Cionondimeno, altre sono le questioni non chiarite per cui è necessario attendere il testo definitivo dell’accordo non ancora firmato. Si tratta di una serie di aspetti che riguardano sinteticamente il tema dei confini dello Stato israeliano. La domanda che si pone è la seguente: su quali confini gli EAU riconosceranno Israele? Egitto e Giordania, ad esempio, riconoscono lo Stato ebraico entro i confini del 1967, internazionalmente riconosciuti tramite la Risoluzione 242/1967 e seguenti del Consiglio di Sicurezza delle Nazioni Unite. Al contrario, da ciò che si evince dal testo della dichiarazione congiunta e da quanto affermato direttamente da MbZ, l’accordo è stato raggiunto sulla base del congelamento di future annessioni. Se così fosse, vorrebbe dire che gli EAU si spingerebbero oltre, accettando lo status quo che si presenta sul campo: gli insediamenti ebraici nei Territori palestinesi, i territori già annessi oltre i confini del 1967 e il Security Fence, ovvero il muro di separazione costruito da Israele a partire dal 2002. In definitiva, è più probabile che non si arrivi a una chiara definizione in relazione a tali aspetti.

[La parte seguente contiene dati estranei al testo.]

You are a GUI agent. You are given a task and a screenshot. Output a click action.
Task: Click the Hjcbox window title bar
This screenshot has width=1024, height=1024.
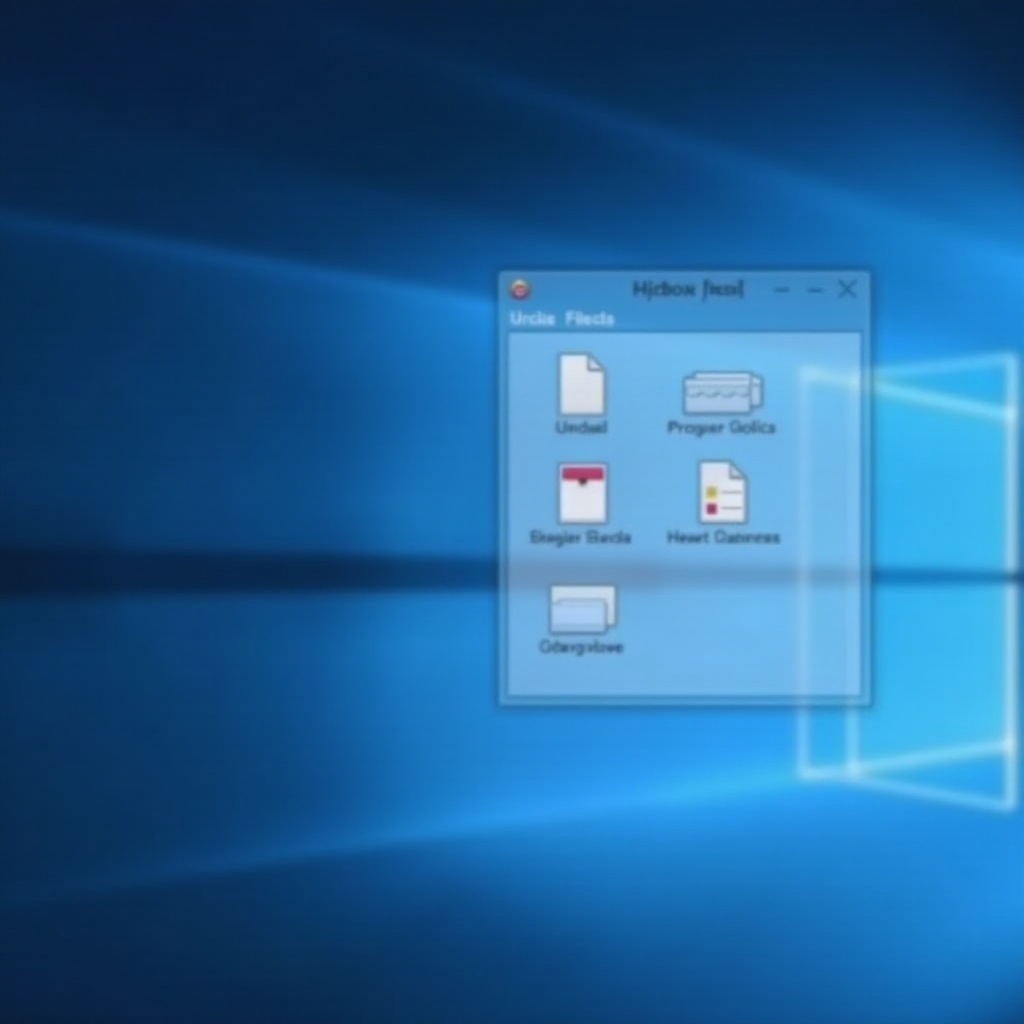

Le reazioni internazionali
Tutti gli attori palestinesi hanno usato parole dure nei confronti degli EAU, parlando di un tradimento alla propria causa. L’Autorità palestinese ha richiamato per consultazioni il proprio ambasciatore ad Abu Dhabi mentre dal fronte dei resistenti, Hamas e il Jihad islamico sostengono che tale accordo non cambierà i connotati della propria lotta, che in definitiva rimane un confronto da condurre con le armi. Certo è che tale intesa ipoteca quanto previsto dalla Arab Peace Initiative lanciata nel 2002, la quale ha rappresentato la base negoziale a cui gli Stati della Lega Araba facevano riferimento.
Come ci si poteva aspettare, sul piano internazionale la Turchia e l’Iran sono i Paesi che più di tutti hanno voluto manifestare la propria contrarietà a tale accordo. Il presidente turco Erdoğan ha accusato Abu Dhabi di aver adottato un comportamento ipocrita che la storia non perdonerà, mentre sta meditando di sospendere le relazioni diplomatiche con lo Stato del Golfo. Dal canto suo, il ministero degli esteri iraniano ha definito l’accordo un peccato pericoloso che avrà come effetto l’ulteriore rafforzamento dell’asse della resistenza anti-israeliano.
In definitiva, è evidente che dal punto di vista israeliano ed emiratino l’accordo di normalizzazione abbia poco a che vedere con la questione palestinese in sé, e molto con i nuovi equilibri di potenza che si stanno delineando nel macro-quadrante geopolitico ricompreso tra gli Stretti di Gibilterra e Malacca passando per il Mediterraneo, il Mar Rosso e l’Oceano indiano e comprendente altri due colli di bottiglia strategici come Suez e Bab al-Mandab, oltre che il Golfo Persico e lo stretto di Hormuz. Pertanto, come già messo nero su bianco nel comunicato congiunto, nelle prossime settimane è probabile che altri Stati del Golfo seguiranno le orme emiratine. Il Bahrein è il primo indiziato, mentre sarà più complesso il percorso che attende l’Arabia Saudita.